Algorithm for maximizing the overlap between sets of voxel points

Question

I have a problem that I've formulated as follows. Given a finite target set $T$, and a set-generating function $F(x_i) = C_i$ that also produces finite sets, I'd like to find the set $C_i$ that has maximum overlap with $T$. As far as I've been able to figure out, I'm basically trying to minimize the Jaccard distance between the sets, i.e.

$J(A,B) = 1-\frac{|A\cap B|}{|A\cup B|}$

This seems vaguely similar to set covering problems, but I haven't stumbled across a formulation quite like it. Could anyone direct me to any references or algorithms geared towards solving this sort of optimization problem?

Note: I've tried to frame it in the most general way possible, but for my particular application, these sets are composed of non-negative integer triples of the form $(x,y,z)$. The integers in the triples are also restricted to fall within a certain interval.

EDIT 1:

Okay, let's get more specific.
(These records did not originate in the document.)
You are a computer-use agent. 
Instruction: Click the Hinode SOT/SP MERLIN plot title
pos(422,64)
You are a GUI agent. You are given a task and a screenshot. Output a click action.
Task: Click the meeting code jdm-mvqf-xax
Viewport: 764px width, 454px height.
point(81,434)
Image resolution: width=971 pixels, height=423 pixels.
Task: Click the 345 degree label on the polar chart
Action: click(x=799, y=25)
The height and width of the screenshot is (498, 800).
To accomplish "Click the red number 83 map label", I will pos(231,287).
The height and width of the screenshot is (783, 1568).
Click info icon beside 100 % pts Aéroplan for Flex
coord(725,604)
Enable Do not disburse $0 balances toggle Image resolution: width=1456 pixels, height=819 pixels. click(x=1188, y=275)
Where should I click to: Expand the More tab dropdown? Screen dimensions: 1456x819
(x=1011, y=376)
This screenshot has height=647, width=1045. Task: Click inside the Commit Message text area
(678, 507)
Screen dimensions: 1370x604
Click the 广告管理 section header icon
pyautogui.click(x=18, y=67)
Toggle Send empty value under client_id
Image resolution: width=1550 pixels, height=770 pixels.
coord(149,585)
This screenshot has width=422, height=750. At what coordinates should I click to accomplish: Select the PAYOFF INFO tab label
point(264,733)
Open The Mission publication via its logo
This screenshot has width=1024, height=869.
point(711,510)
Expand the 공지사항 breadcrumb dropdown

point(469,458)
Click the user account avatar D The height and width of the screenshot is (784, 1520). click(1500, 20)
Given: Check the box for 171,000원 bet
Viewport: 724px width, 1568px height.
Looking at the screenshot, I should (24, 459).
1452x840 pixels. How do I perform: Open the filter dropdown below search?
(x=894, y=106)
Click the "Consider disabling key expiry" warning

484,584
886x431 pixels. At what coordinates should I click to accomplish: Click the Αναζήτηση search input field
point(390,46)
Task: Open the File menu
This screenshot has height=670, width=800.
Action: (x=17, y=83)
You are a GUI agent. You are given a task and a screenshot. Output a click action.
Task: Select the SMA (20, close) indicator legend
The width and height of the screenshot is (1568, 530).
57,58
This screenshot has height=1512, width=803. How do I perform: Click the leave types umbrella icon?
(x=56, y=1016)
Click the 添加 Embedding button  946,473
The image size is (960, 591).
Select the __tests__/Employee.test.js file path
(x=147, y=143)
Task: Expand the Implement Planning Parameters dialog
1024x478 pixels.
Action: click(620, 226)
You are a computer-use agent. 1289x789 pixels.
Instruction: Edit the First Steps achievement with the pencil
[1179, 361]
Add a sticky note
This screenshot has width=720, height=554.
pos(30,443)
The domain for the members of the sets is essentially a fixed-size voxel grid. Let's even make it a cube, so $n_v$ is the number of voxels along a given direction.

I'd like to examine different types of target sets and generating functions, but the most basic useful function, $F_{rect}$ will take two triples as parameters, representing opposite corners of a rectangular prism. So the members of the set returned by $F_{rect}(x_0,y_0,z_0,x_1,y_1,z_1)$ will be all triples $(x,y,z)$ that satisfy the inequalities:
$x_0\leq x \leq x_1$,
$y_0\leq y\leq y_1$,
$z_0\leq z \leq z_1$.

So this function has some definite structure, and it's quite simple to enumerate all of the possible sets given the bounds of the domain under consideration. All of my potential generating functions will share the properties of being dense and easily enumerated.

Although I can cycle through all the sets and check them in linear time, that will take a very long time. I'd like to use a branch-and-bound scheme to prune the possibilities, but I'm a total novice in optimization techniques. Has this specific problem been worked on before to anyone's knowledge?

Answer 1

One thing that might help, at least compared to brute force, is to build a so-called "range tree" data structure (you can look up e.g. on Wikipedia), which would very quickly (in about $(\log n)^2$ time) allow you to compute the number of points in your original set $T$ (where $|T| = n$) that are contained in a given query box (one of your $C_i$ sets with sides in between any 6 end-points you want). The range tree can be built in about $n (\log n )^2$ time and takes the same amount of space, which is not bad compared to just storing and going through the points in $T$ (which would take $n$ time and space)

Note that for a given query box $C_i$, if $|T| = n$ is large then it would take much longer, linear $n$ time, to compute the size of the intersection. If you sort 3 copies of $T$, according to $x,y,z$ coordinates separately, this would triple your memory usage and require about $n \log n$ preprocessing time, but at least then each time you change a dimension endpoint of $C_i$ up or down by 1, you can get the running time down to update the size of the intersection but it can still be pretty bad, e.g. around $n^{2/3}$ if your set $T$ is pretty dense.

So, as you can see, building a range tree that quickly returns counts of points in $T$ that are in any given query box, you can substantially reduce your running time if $n$ is large, at least if you are performing brute force search over all possible $C_i$.

Also, if you are looking for alternatives to brute force search, you can look up simulated annealing which tries to repeatedly randomly change the ranges for $C_i$ by small amounts to find nearby solutions, trying to find better and better solutions, and occasionally moving to a worse solution in order to avoid getting stuck in local maxima. (The probability of moving to a worse solution depends on how much worse it is.) The downside to simulated annealing is that there's no way to know whether the best solution you find is the true global optimal solution. Range trees again will speed up simulated annealing a lot if $n$ Is large.

Anyway, given the structure of your problem (finding the best range query, i.e. box) you might have better luck getting an answer that finds the optimal solution while avoiding brute force search if you post on CS.SE (the computer science sibling of this site). As I mentioned, a range tree can help and maybe someone can figure out how to use it even better to quickly find the optimal solution.